Tinggal soalnya sekarang: apakah BUUD/KUD mampu bertindak
seperti harapan petani? "Dari sekarang kita sudah melakukan
penataran para petugas koperasi", jawab Lengkong kepada TEMPO
pertengahan Pebruari lalu.
Tapi jika ditilik dari pengalaman mengurus tataniaga kopra -
yang kemudian diterapkan juga pada cengkeh -- agaknya harapan
para petani tak begitu saja akan terpenuhi. Pada mulanya
perdagangan kopra di Sulawesi Utara sepenuhnya tergantung pada
para pedagang dengan sistim jatah, setelah melalui berbagai
jalur (akumulator). Sulit dilupakan peranan para pedagang kopra
di propinsi ini pada waktu-waktu lampau. Seorang pejabat jika
tak hatihati dapat dengan mudah tergelincir karena licinnya
minyak kopra. Sehingga tak jarang terdengar ucapan, "siapa
menguasai kopra dia akan menentukan poleksus daerah ini". Hal
ini sesungguhnya mudah difahami bila diingat bahwa dari propinsi
ini mengalir tak kurang dari 18.000 ton kopra setiap bulan.
Karena itu pula, ketika pemerintah pusat mulai menertibkan
sistim niaga kopra di tahun 1969, kegoncangan yang diduga
digerakkan para pedagang kopra hampir saja melontarkan H.V.
Worang dari kursi gubernurnya. Dalam ketentuan ini disebutkan
juga bahwa setiap petani harus menjual kopranya kepada koperasi.
Dan dengan harga yang ditetapkan koperasi.
Tapi kemudian ternyata ketentuan ini tak begitu saja membunuh
para perantara, yang selama ini sudah punya akar di kebun
kelapa. "Kami seakan menjadi pencuri kopra kami sendiri", ujar
seorang petani kelapa. Sebab tak jarang mereka harus main
kucing-kucingan dengan para petugas Hansip, untuk menghindari
pos-pos penjagaan yang ada di tiap kampung. Hansip ini mengintai
setiap petani yang berani meloloskan kopranya tanpa melalui
unit-unit pembelian yang telah ditentukan koperasi (BUUD/KUD).
Kucing-kucingan ini mau tak mau harus terjadi, karena di
beberapa tempat sudah menunggu para pedagang pengumpul yang
memasang tarif lebih tinggi dari harga koperasi. Di samping itu,
di beberapa tempat, koperasi melakukan pemotongan-pemotongan
harga atas nama "partisipasi" dan macammacam lagi.

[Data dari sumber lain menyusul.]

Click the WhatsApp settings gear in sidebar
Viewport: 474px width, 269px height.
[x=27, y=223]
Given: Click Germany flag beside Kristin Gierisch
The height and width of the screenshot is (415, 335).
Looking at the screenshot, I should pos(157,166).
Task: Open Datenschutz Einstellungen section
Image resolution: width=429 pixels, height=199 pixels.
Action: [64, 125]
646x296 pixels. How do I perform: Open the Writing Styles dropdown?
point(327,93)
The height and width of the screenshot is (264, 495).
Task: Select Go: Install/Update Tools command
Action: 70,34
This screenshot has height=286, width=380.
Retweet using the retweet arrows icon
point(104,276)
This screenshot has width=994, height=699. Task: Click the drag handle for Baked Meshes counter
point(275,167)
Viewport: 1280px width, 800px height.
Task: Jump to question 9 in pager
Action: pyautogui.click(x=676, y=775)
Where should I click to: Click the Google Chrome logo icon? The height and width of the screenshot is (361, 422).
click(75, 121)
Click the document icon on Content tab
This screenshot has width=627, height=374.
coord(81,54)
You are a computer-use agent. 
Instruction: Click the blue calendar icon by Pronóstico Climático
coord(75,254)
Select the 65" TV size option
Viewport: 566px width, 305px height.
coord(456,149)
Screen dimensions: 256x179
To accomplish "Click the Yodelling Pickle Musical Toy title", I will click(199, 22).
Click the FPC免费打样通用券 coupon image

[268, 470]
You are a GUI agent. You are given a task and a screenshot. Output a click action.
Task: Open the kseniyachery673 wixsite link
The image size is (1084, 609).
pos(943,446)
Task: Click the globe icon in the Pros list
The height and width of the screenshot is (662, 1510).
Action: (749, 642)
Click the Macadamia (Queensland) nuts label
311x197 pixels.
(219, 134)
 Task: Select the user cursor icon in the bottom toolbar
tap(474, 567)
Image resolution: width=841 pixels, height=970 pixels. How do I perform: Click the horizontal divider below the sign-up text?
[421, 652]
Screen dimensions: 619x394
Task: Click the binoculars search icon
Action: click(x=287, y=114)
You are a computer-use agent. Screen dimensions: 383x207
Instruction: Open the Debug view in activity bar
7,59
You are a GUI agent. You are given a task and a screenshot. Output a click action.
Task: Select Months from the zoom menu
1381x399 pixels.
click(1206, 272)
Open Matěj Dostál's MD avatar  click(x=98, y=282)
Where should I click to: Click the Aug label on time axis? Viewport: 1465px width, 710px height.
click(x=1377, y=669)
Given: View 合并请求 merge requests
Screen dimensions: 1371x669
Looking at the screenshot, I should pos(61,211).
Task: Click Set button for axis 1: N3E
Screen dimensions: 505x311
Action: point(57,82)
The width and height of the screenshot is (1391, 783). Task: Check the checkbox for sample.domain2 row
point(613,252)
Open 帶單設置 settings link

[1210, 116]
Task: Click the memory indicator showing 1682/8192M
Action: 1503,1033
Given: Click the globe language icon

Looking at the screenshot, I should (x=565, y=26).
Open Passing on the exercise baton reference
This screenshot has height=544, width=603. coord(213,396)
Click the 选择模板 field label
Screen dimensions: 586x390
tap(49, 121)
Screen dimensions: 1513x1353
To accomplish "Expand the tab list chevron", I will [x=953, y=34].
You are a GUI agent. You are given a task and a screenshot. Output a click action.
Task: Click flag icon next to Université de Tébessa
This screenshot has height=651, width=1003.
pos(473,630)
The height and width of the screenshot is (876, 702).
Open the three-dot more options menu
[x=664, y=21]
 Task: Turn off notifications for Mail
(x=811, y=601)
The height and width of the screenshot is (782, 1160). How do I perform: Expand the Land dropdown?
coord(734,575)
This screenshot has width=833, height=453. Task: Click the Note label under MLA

Ini belum terhitung tindakan sementara camat yang suka main
pukul rata. Sebab dalam ketentuan disebutkan, bahwa petani
kelapa yang punya produksi kopra 5 ton ke atas dapat melakukan
penjualan langsung ke pabrik minyak atau pedagang kopra (tanpa
lewat koperasi). Oleh beberapa orang camat ternyata pengecualian
ini dianggap tak ada. Mereka tetap memaksa agar petani menjual
kopranya kepada koperasi. Mengapa? Konon karena dalam pemotongan
harga yang dilakukan koperasi, komisi sekian persen sudah
ditentukan untuk camat, hukum tua (lurah) dan pengurus koperasi
sendiri.
Ketimpangan serupa itu yang agaknya mulai direka-reka para
petani cengkeh dewasa ini. Soal harga yang Rp 3.500 per kg itu
misalnya, tak mustahil memberi banyak peluang kepada para
pedagang (di luar koperasi) untuk memancing para petani agar
bermaln kucing-kucingan pula. Belum lagi sikap para pengurus
koperasi, yang dalarn riwayatnya pernah menyurarnkan sistim
niaga ini sendiri. Harap juga diingat, bahwa kredit Rp 11,4
milyar tadi hanya akan diurus oleh 19 buah koperasi.